В конечном счете, что больше всего меня интересовало и привело в балет – это его формы. Почему эти движения исполняются именно так? Кто придумал это условное архаичное искусство и что им движет? Что значит – французы танцуют так, а русские иначе? Каким образом это искусство воплощает мысли, характер людей, время? Как оно стало таким, каким мы его знаем сегодня?
Я видела два пути поиска ответов. Первый – узкий и сфокусированный: придерживаться физической стороны вопроса. Я попыталась рассмотреть искусство, насколько это возможно, изнутри, с точки зрения танцовщика.
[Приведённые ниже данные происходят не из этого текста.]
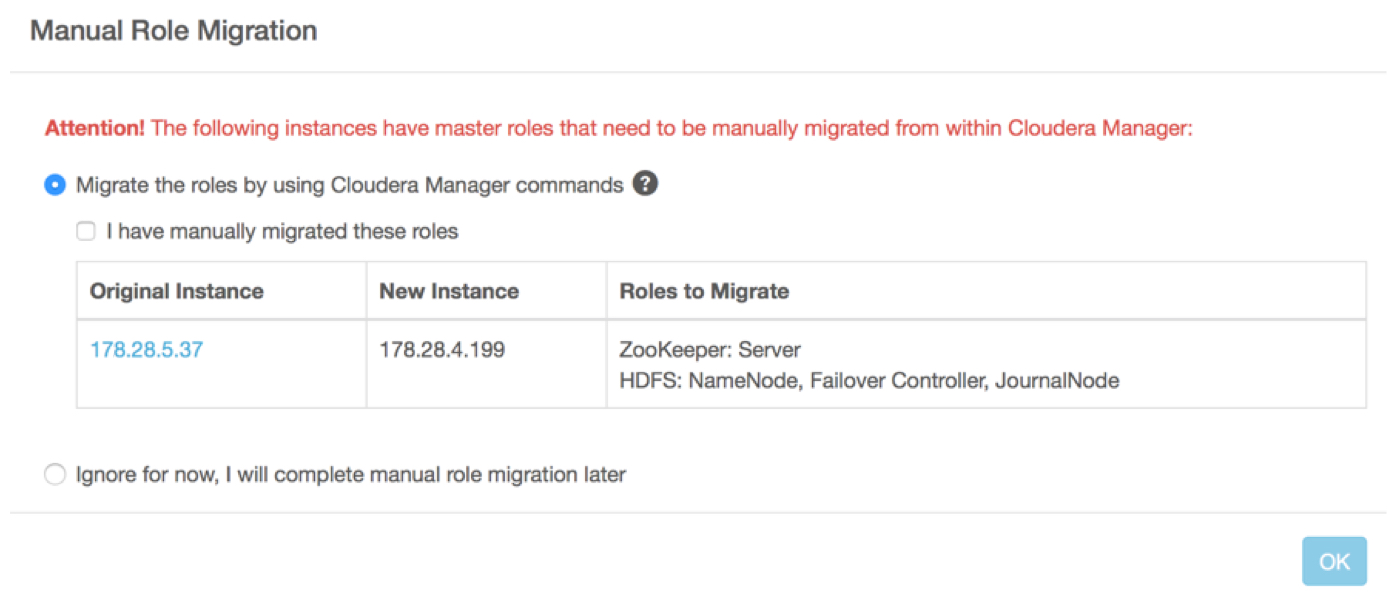This screenshot has width=1387, height=602.
Task: Check the manually migrated these roles checkbox
Action: [x=86, y=232]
Перечень источников невелик, большинство танцев кануло в Лету, но это не должно нас пугать: ведь содержательных материалов по античности и Средним векам существует немало, в то время как источников для их написания было гораздо меньше, и относятся они к куда более давним временам. Даже крошечные осколки свидетельств, будь то от руки написанный план урока или корявые значки последовательности шагов, могут пролить свет на форму, идеи, верование, вдохновившие на появление целостного произведения. Кроме того, на каждом этапе написания книги я возвращалась в класс и пыталась воспроизвести то, что узнавала о танце; я сама повторяла па и смотрела, как их исполняют другие, стараясь проанализировать, что, как и почему они танцуют. Именно техника исполнения и развитие формы в балете и лежат в основе всей моей истории.
У балета, возможно, нет непрерывного повествования, но это не значит, что у него нет истории. Напротив, люди занимались им и представляли балетные постановки на протяжении как минимум четырехсот лет. Классический балет возник при европейских дворах, в самом начале он был не только искусством, но и частью аристократического и политического этикета. Наверное, история балета связана с судьбами королей, дворов и государств как никакое другое исполнительское искусство. Все, что после эпохи Возрождения случилось с европейской аристократией, определенным образом произошло и в балете. Танцевальные па никогда не были просто шагами, это был набор убеждений, отражение собственного представления элиты о себе. Подобные широкие связи, мне кажется, являются ключом к пониманию балетного искусства: как возник балет и каким он стал, лучше всего видно в свете политических и интеллектуальных потрясений последних трехсот лет. Балет формировали Ренессанс и французский классицизм, революции и романтизм, экспрессионизм и большевизм, модернизм и холодная война. Его история действительно огромна.